MyForest · 1 November 2020 02:00

Nice work @icenov

I was asking some of those questions too.

I opted to stop graphing by time. I found I was using “month” as a proxy for “ambient temperature” so I flipped the whole thing around and decided to actually graph by average ambient temperature for the day.

Like you, I have a lot of these graphs, but mine don’t look as impressive as yours.

My graph is a bit more weird because I’m segmenting the behaviour based on the control algorithm that was in place on the day too.

I haven’t yet worked out how to graph by something other than time in EmonCMS. However, seeing as I’m off-piste with my graphs in my MMSP Heatpump App in EmonCMS I’m tempted to just pick a different axis for my purposes.

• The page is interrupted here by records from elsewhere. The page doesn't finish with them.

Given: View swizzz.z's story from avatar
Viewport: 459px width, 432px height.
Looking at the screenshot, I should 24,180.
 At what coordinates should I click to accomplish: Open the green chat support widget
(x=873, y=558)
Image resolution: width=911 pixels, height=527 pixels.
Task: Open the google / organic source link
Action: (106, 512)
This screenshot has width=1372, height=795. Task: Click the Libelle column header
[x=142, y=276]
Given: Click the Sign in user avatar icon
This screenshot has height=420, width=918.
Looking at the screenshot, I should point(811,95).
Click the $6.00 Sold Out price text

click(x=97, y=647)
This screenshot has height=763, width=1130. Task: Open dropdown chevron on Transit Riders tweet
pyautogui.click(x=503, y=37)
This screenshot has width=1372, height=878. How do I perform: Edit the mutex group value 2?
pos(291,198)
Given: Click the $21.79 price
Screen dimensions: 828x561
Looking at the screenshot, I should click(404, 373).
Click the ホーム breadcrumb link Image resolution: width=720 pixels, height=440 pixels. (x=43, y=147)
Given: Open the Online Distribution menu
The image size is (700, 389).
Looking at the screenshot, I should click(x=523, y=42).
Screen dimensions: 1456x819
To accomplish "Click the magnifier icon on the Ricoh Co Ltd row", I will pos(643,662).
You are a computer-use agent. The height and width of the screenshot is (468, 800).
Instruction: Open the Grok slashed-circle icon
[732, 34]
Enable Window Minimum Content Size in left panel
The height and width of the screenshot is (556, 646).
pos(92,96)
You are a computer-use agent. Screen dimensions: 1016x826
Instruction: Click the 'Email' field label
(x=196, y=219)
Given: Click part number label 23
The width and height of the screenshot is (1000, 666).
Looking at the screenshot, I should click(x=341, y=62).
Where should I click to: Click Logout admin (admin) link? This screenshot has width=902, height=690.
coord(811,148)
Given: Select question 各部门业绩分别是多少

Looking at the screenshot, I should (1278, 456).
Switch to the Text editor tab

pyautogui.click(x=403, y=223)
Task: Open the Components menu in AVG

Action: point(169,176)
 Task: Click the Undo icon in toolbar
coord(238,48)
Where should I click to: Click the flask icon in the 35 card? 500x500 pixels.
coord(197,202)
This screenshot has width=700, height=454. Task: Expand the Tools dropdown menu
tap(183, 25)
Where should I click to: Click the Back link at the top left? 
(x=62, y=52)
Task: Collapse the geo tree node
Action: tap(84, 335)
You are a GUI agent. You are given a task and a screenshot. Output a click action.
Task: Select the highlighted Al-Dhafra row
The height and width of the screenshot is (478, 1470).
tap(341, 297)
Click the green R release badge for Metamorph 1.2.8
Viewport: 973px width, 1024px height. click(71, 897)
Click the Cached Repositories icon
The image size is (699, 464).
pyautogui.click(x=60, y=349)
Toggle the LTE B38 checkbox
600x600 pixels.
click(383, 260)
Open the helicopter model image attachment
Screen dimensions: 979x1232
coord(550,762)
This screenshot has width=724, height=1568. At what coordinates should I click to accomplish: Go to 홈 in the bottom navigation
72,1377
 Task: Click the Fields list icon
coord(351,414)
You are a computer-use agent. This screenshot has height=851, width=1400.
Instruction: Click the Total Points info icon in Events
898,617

Now, the interesting intersection with what you’ve done is that I do lots of Jupyter / Panda analysis elsewhere and I was trying to work out how to do the processing. Like you I run it outside EmonCMS because I’m reading every single reading at finest detail for all of time. I’ll be honest, I’m finding having stuff in EmonCMS incredibly valuable because it’s merging my heat pump, power usage and weather station data into one place. I just thing I’m going to overwhelm everything by pulling it all into the browser and doing the calcs there. I probably need to figure out how to get the job stuff working in EmonCMS.